La controverse autour d’un projet d’électrification rurale refait surface au Sénégal. La plupart des quotidiens revenus jeudi sur cette affaire mettent en avant les 37 milliards de francs CFA déjà décaissés, au lendemain d’une prise de parole du directeur général de l’Agence sénégalaise d’électrification rurale (ASER).
D’après plusieurs journaux, cette affaire suscite de vives réactions. Le directeur général de l’ASER, Jean-Michel Sène, est monté au créneau lors d’une conférence de presse, adoptant un ton ferme face aux critiques. Il a évoqué un dossier sensible marqué par des accusations et des soupçons d’irrégularités portant sur un contrat estimé à 91 milliards de francs CFA.
Au cours de cette sortie médiatique, le responsable a apporté des précisions sur ce projet devenu au fil des semaines un sujet central dans le débat public. Il a notamment insisté sur l’existence d’irrégularités, tout en affirmant disposer d’éléments concrets pour étayer ses propos.
Dans sa défense, Jean-Michel Sène a tenu à rappeler que les 37 milliards de francs CFA mentionnés avaient été engagés avant l’arrivée au pouvoir du président Bassirou Diomaye Faye. Une précision visant à situer les responsabilités dans le temps et à répondre aux critiques.
Par ailleurs, cette affaire met en cause plusieurs acteurs. Selon certaines sources, des chefs d’entreprises ainsi que des responsables politiques sont cités dans les échanges. Le directeur général de l’ASER a accusé certains d’entre eux de tenter d’influencer l’opinion publique et de discréditer l’institution.

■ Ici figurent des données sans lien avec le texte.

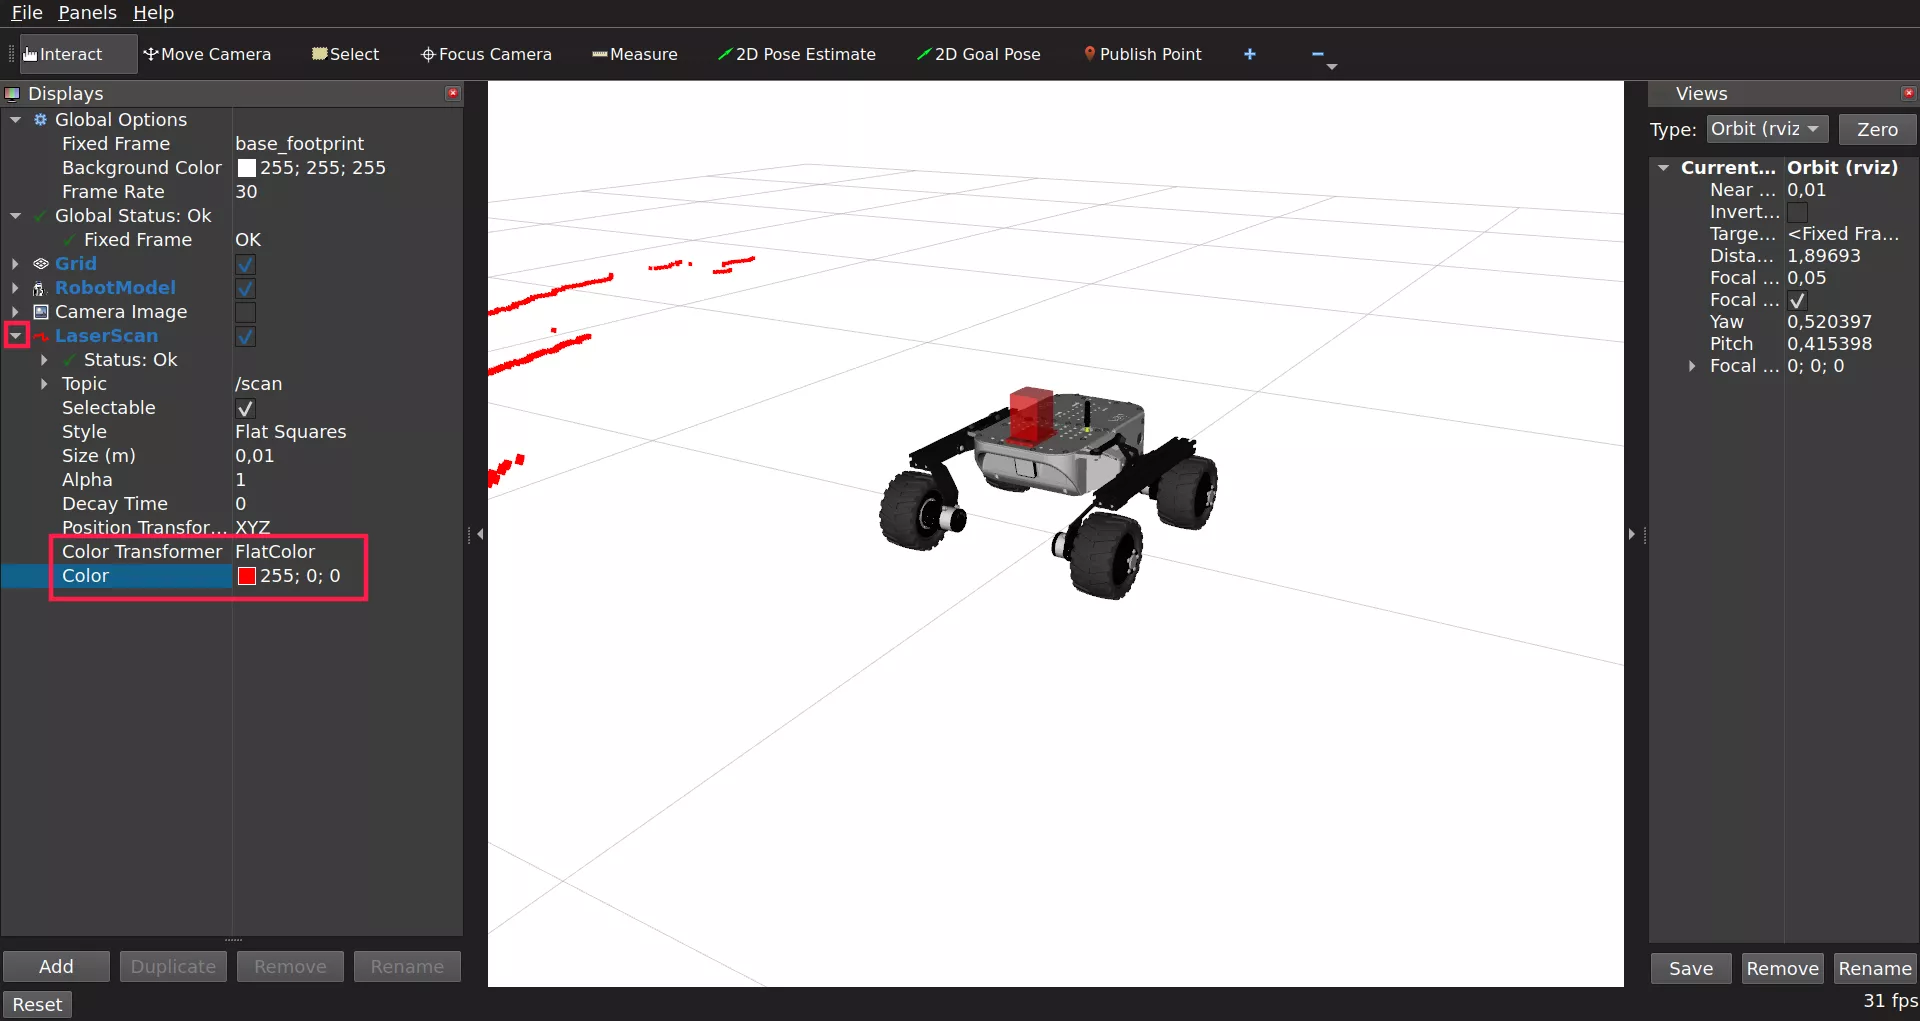The height and width of the screenshot is (1021, 1920).
Task: Uncheck the RobotModel display checkbox
Action: pos(245,288)

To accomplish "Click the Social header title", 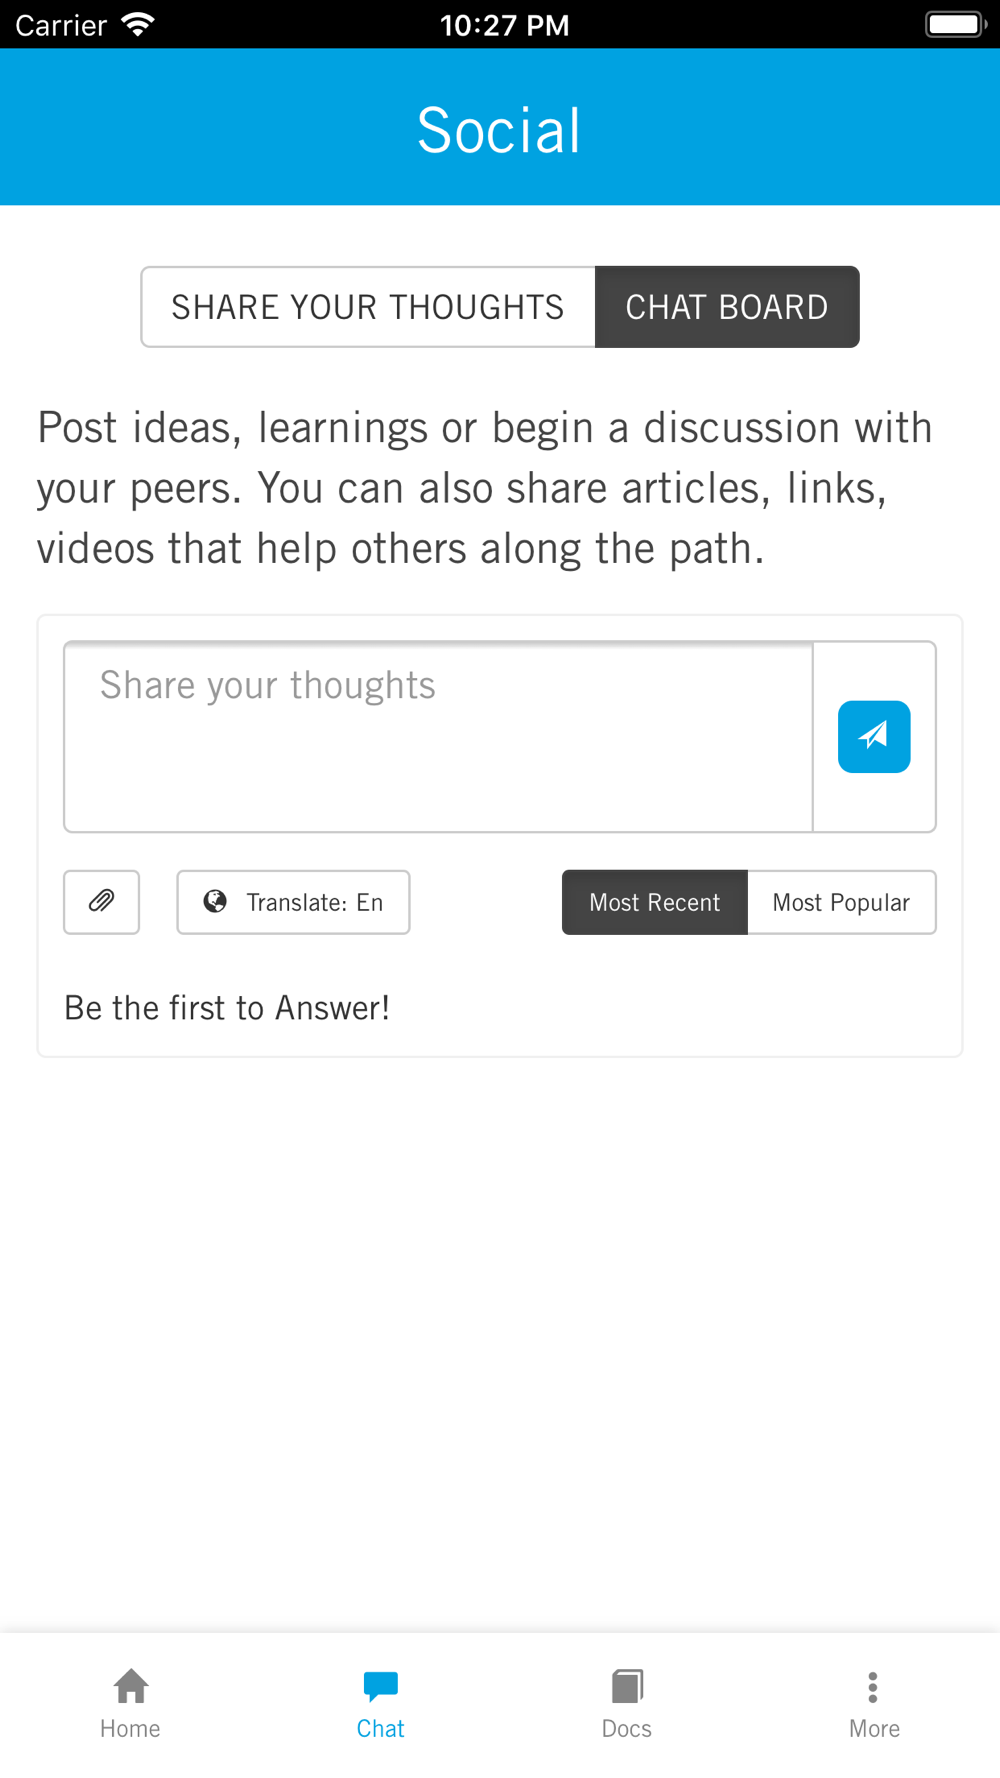I will [x=499, y=130].
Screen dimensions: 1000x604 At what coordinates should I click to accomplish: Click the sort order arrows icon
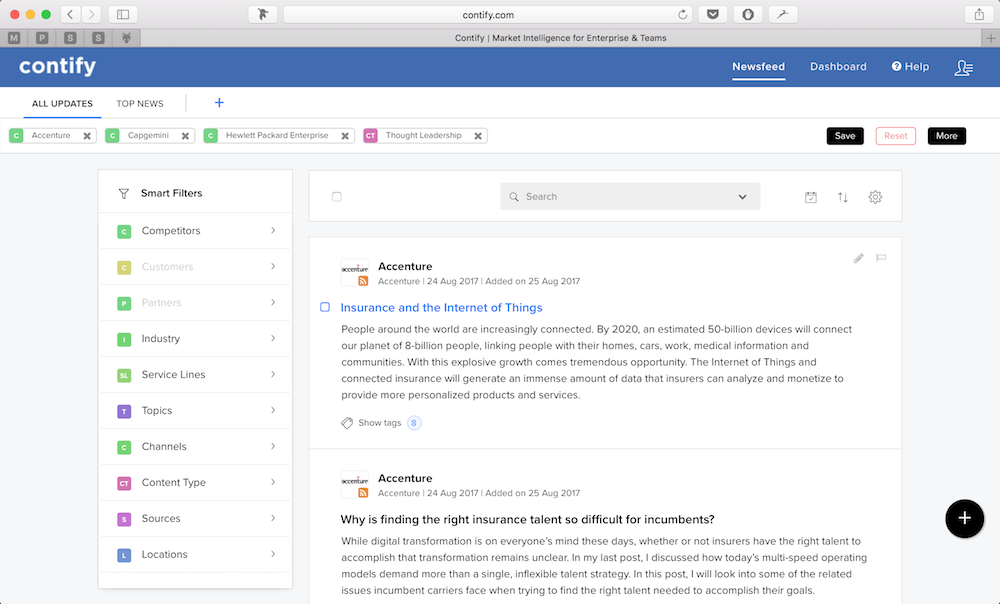[843, 197]
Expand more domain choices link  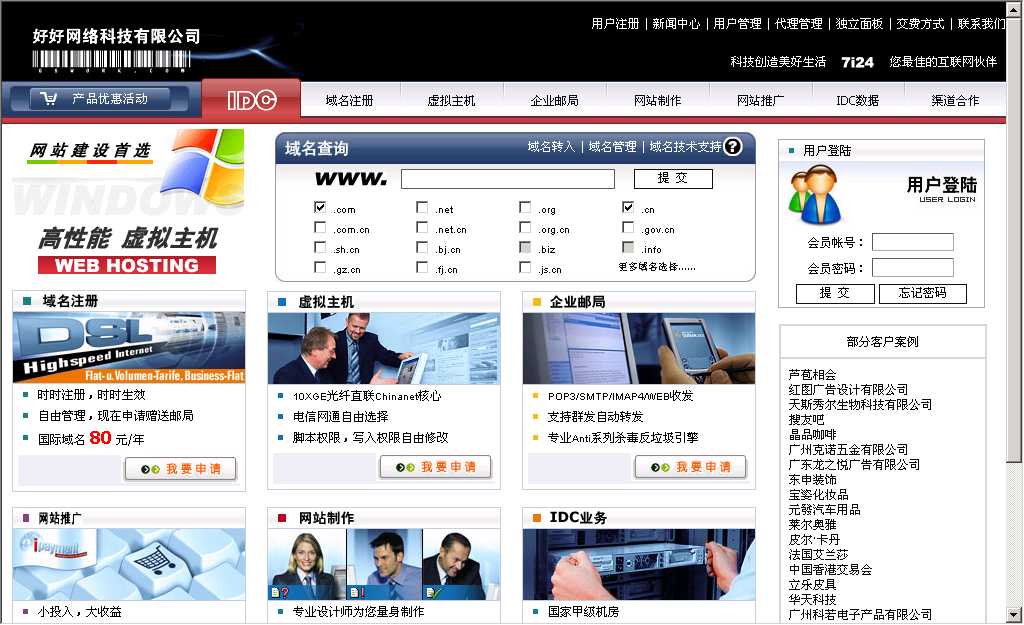[656, 268]
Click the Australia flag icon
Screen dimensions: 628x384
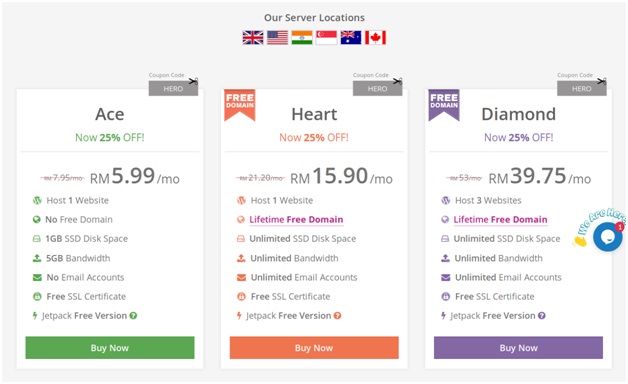pos(351,38)
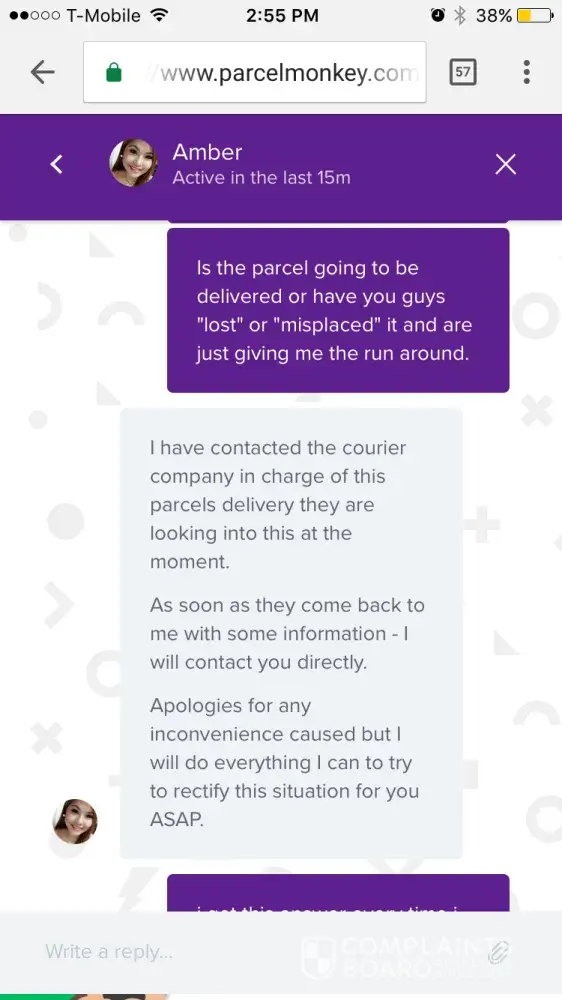
Task: Tap the grey 'I have contacted the courier' reply
Action: pos(291,633)
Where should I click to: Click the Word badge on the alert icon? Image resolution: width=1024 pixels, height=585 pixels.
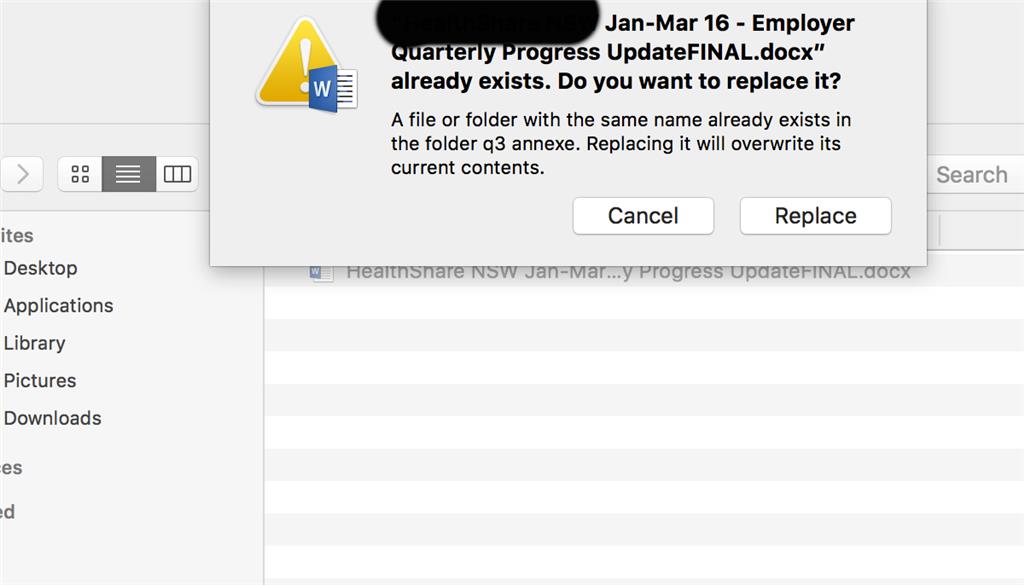point(333,89)
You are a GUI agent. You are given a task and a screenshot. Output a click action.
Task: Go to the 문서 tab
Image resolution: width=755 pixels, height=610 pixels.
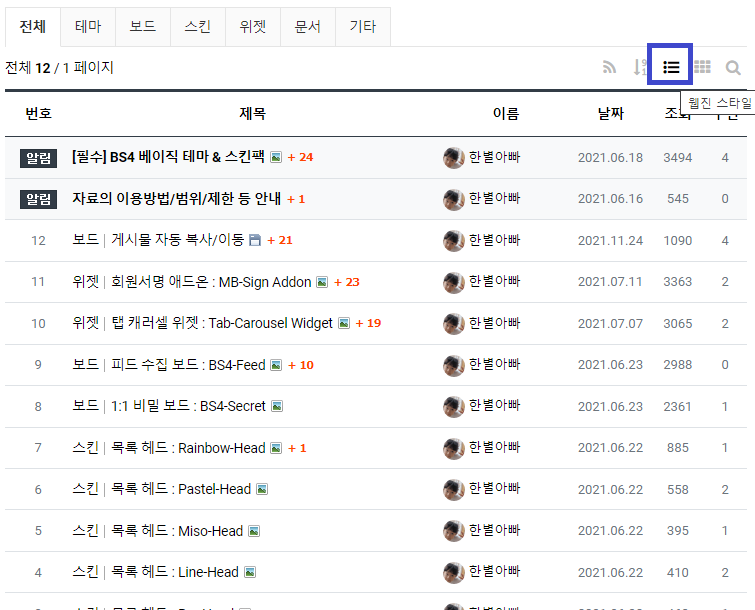tap(307, 27)
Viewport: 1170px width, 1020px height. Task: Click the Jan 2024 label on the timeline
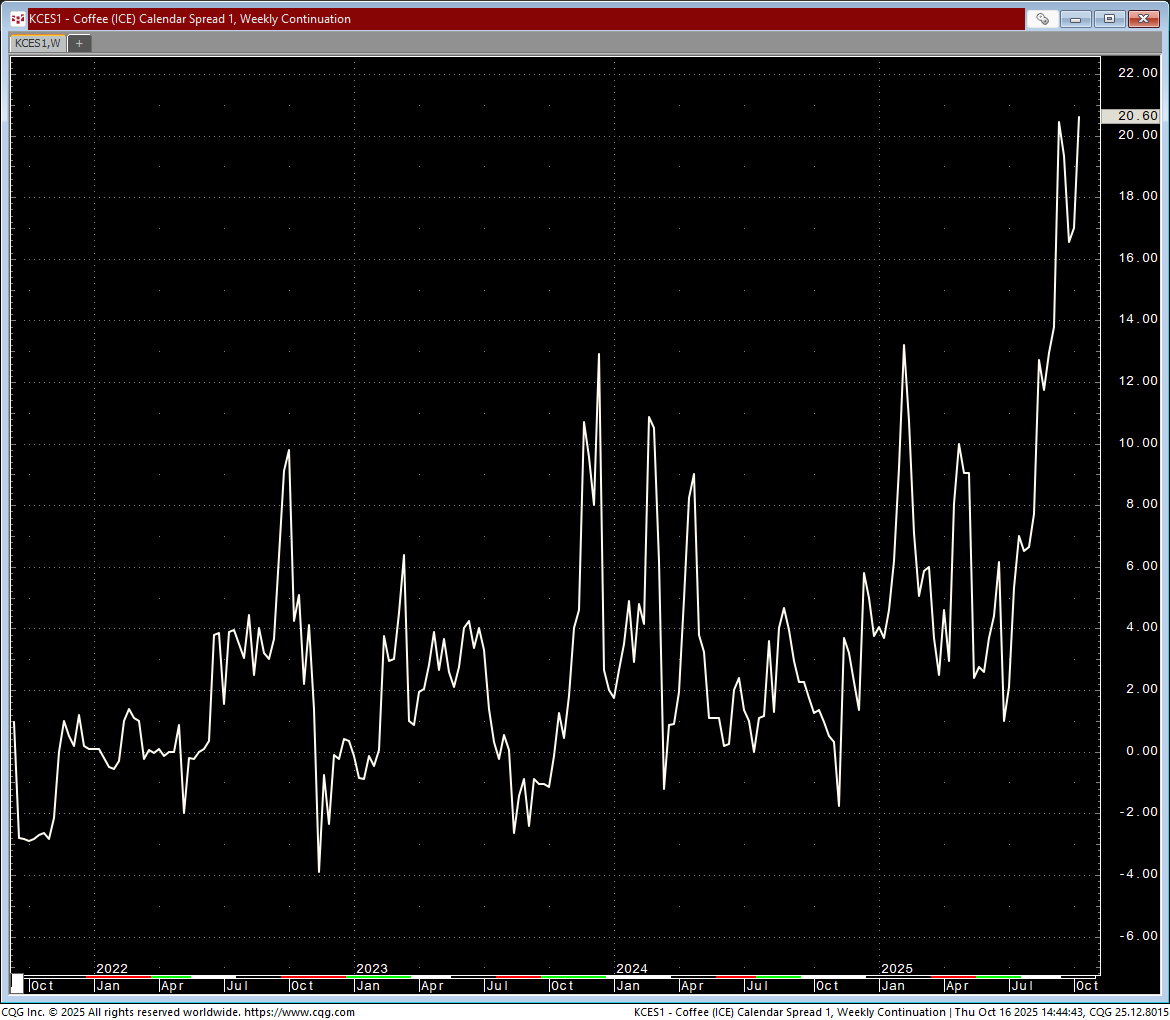(628, 985)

Il a également dénoncé ce qu’il qualifie de système de détournement impliquant plusieurs intervenants, tout en rejetant les accusations dirigées contre lui. Cette confrontation entre les différentes parties contribue à alimenter la polémique autour du projet.
En parallèle, d’autres sujets retiennent l’attention de la presse, notamment les deux années de gouvernance du président Bassirou Diomaye Faye. Les journaux évoquent un bilan marqué par des réformes, des tensions sociales et des enjeux économiques persistants.
À cette occasion, le chef de l’État a salué l’action de son Premier ministre Ousmane Sonko. Un geste interprété comme un signal politique dans un contexte où des interrogations subsistent sur les équilibres au sommet de l’exécutif.